> Working data:
>>>

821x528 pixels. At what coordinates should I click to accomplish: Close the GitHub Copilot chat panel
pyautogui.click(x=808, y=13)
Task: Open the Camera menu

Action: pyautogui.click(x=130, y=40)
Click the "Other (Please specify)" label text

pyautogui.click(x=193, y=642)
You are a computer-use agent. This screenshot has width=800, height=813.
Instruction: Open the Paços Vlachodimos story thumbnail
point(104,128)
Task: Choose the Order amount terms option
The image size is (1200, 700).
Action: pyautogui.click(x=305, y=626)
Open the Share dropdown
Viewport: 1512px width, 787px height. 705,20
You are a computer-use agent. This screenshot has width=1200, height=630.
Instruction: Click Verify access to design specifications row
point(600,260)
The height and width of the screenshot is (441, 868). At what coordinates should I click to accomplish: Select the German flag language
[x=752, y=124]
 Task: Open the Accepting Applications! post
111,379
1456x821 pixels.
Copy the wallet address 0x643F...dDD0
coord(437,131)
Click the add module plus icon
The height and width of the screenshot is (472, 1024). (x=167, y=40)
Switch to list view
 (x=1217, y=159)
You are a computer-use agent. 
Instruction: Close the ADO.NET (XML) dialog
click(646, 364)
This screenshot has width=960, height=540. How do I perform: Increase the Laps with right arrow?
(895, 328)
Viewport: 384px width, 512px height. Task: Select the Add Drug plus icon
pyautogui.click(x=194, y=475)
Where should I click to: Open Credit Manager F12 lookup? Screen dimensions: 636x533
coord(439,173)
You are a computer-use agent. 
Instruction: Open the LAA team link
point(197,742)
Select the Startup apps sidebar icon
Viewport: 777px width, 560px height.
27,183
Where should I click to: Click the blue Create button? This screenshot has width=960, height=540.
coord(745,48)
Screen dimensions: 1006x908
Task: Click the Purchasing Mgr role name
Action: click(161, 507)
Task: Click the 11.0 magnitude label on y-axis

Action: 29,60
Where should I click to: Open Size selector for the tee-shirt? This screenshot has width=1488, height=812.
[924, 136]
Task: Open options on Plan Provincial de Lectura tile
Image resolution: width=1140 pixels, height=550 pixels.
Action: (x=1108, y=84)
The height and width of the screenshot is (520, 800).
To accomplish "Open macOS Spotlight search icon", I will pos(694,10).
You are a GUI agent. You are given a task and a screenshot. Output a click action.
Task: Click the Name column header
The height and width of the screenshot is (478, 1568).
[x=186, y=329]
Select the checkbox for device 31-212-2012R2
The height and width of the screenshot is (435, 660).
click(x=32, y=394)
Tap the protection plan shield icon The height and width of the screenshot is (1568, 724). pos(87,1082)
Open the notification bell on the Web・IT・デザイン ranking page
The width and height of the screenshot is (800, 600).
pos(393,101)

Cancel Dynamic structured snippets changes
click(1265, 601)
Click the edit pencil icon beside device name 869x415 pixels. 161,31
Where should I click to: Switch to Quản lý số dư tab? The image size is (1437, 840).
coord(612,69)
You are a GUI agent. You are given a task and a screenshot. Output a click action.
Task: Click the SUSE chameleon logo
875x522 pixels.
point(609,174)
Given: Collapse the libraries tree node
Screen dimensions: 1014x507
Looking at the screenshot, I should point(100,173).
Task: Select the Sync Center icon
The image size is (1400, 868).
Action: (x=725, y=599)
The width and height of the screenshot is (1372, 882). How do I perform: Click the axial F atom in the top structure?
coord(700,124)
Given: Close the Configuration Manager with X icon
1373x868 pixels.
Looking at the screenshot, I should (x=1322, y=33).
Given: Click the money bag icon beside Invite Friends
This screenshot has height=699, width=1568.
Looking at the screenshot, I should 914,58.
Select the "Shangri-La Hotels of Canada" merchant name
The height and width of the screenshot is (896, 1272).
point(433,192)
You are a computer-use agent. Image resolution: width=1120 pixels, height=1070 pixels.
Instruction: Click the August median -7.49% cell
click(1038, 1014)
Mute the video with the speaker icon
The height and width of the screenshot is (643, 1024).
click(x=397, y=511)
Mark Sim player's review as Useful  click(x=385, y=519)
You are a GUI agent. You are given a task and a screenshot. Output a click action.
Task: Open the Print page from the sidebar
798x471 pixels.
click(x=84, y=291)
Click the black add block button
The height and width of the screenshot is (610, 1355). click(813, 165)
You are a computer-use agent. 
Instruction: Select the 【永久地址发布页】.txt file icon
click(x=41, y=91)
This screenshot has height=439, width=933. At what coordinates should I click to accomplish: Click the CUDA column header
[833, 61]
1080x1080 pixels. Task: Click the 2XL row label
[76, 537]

<<<

> Task objective:
Retype every record above exactly as it appears.

> Solution for this problem:
821x528 pixels. At what coordinates should I click to accomplish: Close the GitHub Copilot chat panel
pyautogui.click(x=808, y=13)
Task: Open the Camera menu

Action: pyautogui.click(x=130, y=40)
Click the "Other (Please specify)" label text

pyautogui.click(x=193, y=642)
You are a computer-use agent. This screenshot has width=800, height=813.
Instruction: Open the Paços Vlachodimos story thumbnail
point(104,128)
Task: Choose the Order amount terms option
The image size is (1200, 700).
Action: pyautogui.click(x=305, y=626)
Open the Share dropdown
Viewport: 1512px width, 787px height. 705,20
You are a computer-use agent. This screenshot has width=1200, height=630.
Instruction: Click Verify access to design specifications row
point(600,260)
The height and width of the screenshot is (441, 868). At what coordinates should I click to accomplish: Select the German flag language
[x=752, y=124]
 Task: Open the Accepting Applications! post
111,379
1456x821 pixels.
Copy the wallet address 0x643F...dDD0
coord(437,131)
Click the add module plus icon
The height and width of the screenshot is (472, 1024). (x=167, y=40)
Switch to list view
 (x=1217, y=159)
You are a computer-use agent. 
Instruction: Close the ADO.NET (XML) dialog
click(646, 364)
This screenshot has width=960, height=540. How do I perform: Increase the Laps with right arrow?
(895, 328)
Viewport: 384px width, 512px height. Task: Select the Add Drug plus icon
pyautogui.click(x=194, y=475)
Where should I click to: Open Credit Manager F12 lookup? Screen dimensions: 636x533
coord(439,173)
You are a computer-use agent. 
Instruction: Open the LAA team link
point(197,742)
Select the Startup apps sidebar icon
Viewport: 777px width, 560px height.
27,183
Where should I click to: Click the blue Create button? This screenshot has width=960, height=540.
coord(745,48)
Screen dimensions: 1006x908
Task: Click the Purchasing Mgr role name
Action: click(161, 507)
Task: Click the 11.0 magnitude label on y-axis

Action: 29,60
Where should I click to: Open Size selector for the tee-shirt? This screenshot has width=1488, height=812.
[924, 136]
Task: Open options on Plan Provincial de Lectura tile
Image resolution: width=1140 pixels, height=550 pixels.
Action: (x=1108, y=84)
The height and width of the screenshot is (520, 800).
To accomplish "Open macOS Spotlight search icon", I will pos(694,10).
You are a GUI agent. You are given a task and a screenshot. Output a click action.
Task: Click the Name column header
The height and width of the screenshot is (478, 1568).
[x=186, y=329]
Select the checkbox for device 31-212-2012R2
The height and width of the screenshot is (435, 660).
click(x=32, y=394)
Tap the protection plan shield icon The height and width of the screenshot is (1568, 724). pos(87,1082)
Open the notification bell on the Web・IT・デザイン ranking page
The width and height of the screenshot is (800, 600).
pos(393,101)

Cancel Dynamic structured snippets changes
click(1265, 601)
Click the edit pencil icon beside device name 869x415 pixels. 161,31
Where should I click to: Switch to Quản lý số dư tab? The image size is (1437, 840).
coord(612,69)
You are a GUI agent. You are given a task and a screenshot. Output a click action.
Task: Click the SUSE chameleon logo
875x522 pixels.
point(609,174)
Given: Collapse the libraries tree node
Screen dimensions: 1014x507
Looking at the screenshot, I should point(100,173).
Task: Select the Sync Center icon
The image size is (1400, 868).
Action: (x=725, y=599)
The width and height of the screenshot is (1372, 882). How do I perform: Click the axial F atom in the top structure?
coord(700,124)
Given: Close the Configuration Manager with X icon
1373x868 pixels.
Looking at the screenshot, I should (x=1322, y=33).
Given: Click the money bag icon beside Invite Friends
This screenshot has height=699, width=1568.
Looking at the screenshot, I should 914,58.
Select the "Shangri-La Hotels of Canada" merchant name
The height and width of the screenshot is (896, 1272).
point(433,192)
You are a computer-use agent. Image resolution: width=1120 pixels, height=1070 pixels.
Instruction: Click the August median -7.49% cell
click(1038, 1014)
Mute the video with the speaker icon
The height and width of the screenshot is (643, 1024).
click(x=397, y=511)
Mark Sim player's review as Useful  click(x=385, y=519)
You are a GUI agent. You are given a task and a screenshot. Output a click action.
Task: Open the Print page from the sidebar
798x471 pixels.
click(x=84, y=291)
Click the black add block button
The height and width of the screenshot is (610, 1355). click(813, 165)
You are a computer-use agent. 
Instruction: Select the 【永久地址发布页】.txt file icon
click(x=41, y=91)
This screenshot has height=439, width=933. At what coordinates should I click to accomplish: Click the CUDA column header
[833, 61]
1080x1080 pixels. Task: Click the 2XL row label
[76, 537]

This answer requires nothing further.